_Stated goal_
Reproduce every line of the records below verbatim, leaving out the pictures.

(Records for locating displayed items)
╭──

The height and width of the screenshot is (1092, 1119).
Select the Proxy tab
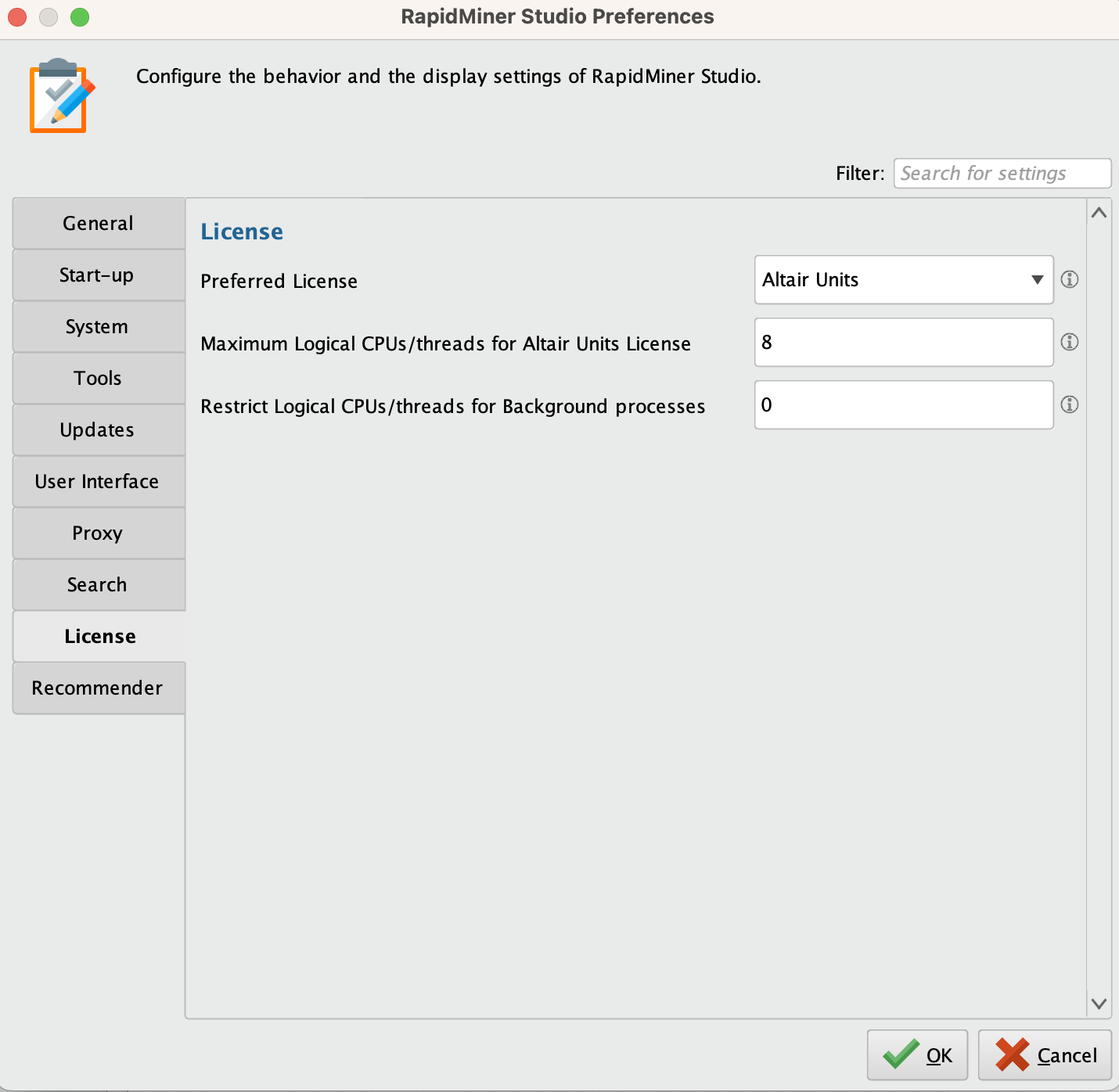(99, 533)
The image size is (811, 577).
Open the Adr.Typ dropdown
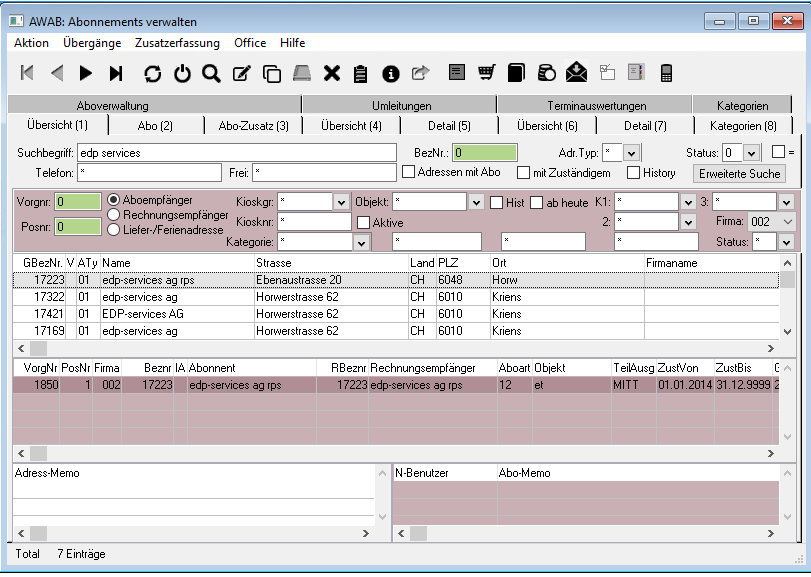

╰──

_Expected output_
The height and width of the screenshot is (1092, 1119).
Select the Proxy tab
(99, 533)
The image size is (811, 577).
Open the Adr.Typ dropdown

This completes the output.